Between Monday’s close and Thursday morning, the news erased $55 billion from the companies’ combined market value. Elevance shares lost as much as 20% Thursday, while United Health lost 8.1% the day it issued its outlook. For each, it was the biggest intraday drop since March 2020, when fears of the emerging pandemic’s health toll temporarily sent the industry reeling.

Insurers have enjoyed years of growth driven by Medicare and Medicaid, government health programs that cover about more than one in three Americans. Now, the companies face rising challenges in the taxpayer-funded business lines as costs for Medicaid patients rise and Washington cracks down on Medicare payments that officials have said are too high.

Elevance blamed its miss on outsized costs in its Medicaid business for low-income Americans. States have cut 14 million people from the safety net health program since early 2023, unwinding an expansion of coverage that dated from Covid-19 emergency measures.
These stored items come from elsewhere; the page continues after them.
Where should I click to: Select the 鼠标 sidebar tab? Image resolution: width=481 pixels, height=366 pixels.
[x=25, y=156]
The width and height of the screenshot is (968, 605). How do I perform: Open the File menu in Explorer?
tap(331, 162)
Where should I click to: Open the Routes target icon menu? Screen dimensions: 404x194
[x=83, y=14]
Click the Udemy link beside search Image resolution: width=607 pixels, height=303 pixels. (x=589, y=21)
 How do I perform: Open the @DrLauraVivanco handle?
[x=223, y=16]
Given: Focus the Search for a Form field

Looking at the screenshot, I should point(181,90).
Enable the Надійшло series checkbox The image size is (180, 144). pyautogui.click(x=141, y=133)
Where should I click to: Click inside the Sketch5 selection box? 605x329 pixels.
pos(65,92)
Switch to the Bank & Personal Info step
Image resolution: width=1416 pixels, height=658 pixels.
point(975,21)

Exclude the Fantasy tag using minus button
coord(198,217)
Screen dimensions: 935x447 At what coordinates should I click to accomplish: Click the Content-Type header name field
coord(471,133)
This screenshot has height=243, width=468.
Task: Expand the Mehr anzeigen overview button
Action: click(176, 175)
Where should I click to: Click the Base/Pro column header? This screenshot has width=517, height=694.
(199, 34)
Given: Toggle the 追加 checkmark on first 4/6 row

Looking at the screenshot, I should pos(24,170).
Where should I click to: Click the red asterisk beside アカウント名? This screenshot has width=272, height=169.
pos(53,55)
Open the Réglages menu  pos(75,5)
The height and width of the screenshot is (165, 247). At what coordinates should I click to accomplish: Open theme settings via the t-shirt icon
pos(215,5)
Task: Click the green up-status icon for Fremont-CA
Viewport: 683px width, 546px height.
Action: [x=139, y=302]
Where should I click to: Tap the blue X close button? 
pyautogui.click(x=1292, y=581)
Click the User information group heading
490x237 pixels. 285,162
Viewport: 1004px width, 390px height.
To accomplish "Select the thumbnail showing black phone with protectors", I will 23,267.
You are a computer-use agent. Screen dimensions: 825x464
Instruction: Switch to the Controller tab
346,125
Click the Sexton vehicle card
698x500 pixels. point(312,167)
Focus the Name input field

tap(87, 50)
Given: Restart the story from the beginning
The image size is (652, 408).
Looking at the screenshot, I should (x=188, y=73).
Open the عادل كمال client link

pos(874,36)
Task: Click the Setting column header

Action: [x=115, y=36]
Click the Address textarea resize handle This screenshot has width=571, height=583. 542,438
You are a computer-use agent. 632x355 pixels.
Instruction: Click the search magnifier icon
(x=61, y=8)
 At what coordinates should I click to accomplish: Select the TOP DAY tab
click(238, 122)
Executives cited “unprecedented challenges” in Medicaid but had little to say about how they were caught flat-footed by such a widely anticipated event. Elevance management “showed an almost shocking lack of transparency” about what’s behind the fast-rising costs, said Spencer Perlman, an analyst at policy research group Veda Partners.

Medicaid Difference

In most business lines, insurers can raise prices once a year, so if they underestimate future costs they can correct course. Medicaid is different. Insurers bid on multi-year contracts to run state health programs.

If they find rates to be insufficient in the middle of a contract, they can haggle with states for more money, but getting it may take a while, as Elevance executives acknowledged. States often base decisions on data a year old, Elevance Chief Executive Officer Gail Boudreaux told analysts Thursday.

“It has not kept pace yet and we think it will take them some time,” she said. She described the problem as “time-bound” and industry-wide.

The Medicaid purge was always expected to affect insurers, as healthy people dropped off coverage while those who need more care were more likely to retain it. What’s not clear is if the changes will hit Medicaid-focused rivals like Centene Corp. and Molina Healthcare Inc. with the same intensity. It comes down to whether Elevance’s troubles are a result of policy or poor execution, Perlman said.

Centene and Molina are due to report results next week. “We don’t know if they’re experiencing the same thing,” Perlman said.

Government Growth

Medicaid payments have hurt UnitedHealth, but the company’s bigger challenge is in Medicare, the federal insurance program for older and disabled Americans.

Government watchdogs and whistleblowers for years accused insurers of pumping up their payments in private Medicare Advantage plans by exaggerating how sick their members were. This year, Medicare officials began phasing in new payment rules meant to limit that.

The change, combined with smaller payment updates than the industry got used to, squeezed Medicare Advantage insurers. UnitedHealth Chief Executive Andrew Witty likened it to a “price cut” from the government on a call with analysts.

Elevance, meanwhile, sounded reassuring notes about its Medicare business, which is much smaller than that of UnitedHealth.

For health investors, the upcoming US presidential election add another element of uncertainty. A win for Republican candidate Donald Trump is expected to bring more favorable rates to private Medicare plans, which could bolster shares of UnitedHealth, Humana and CVS Health Corp. A victory for Vice President Kamala Harris would likely be more favorable to insurers focused on Medicaid and Affordable Care Act plans, including Elevance, Centene, and Molina.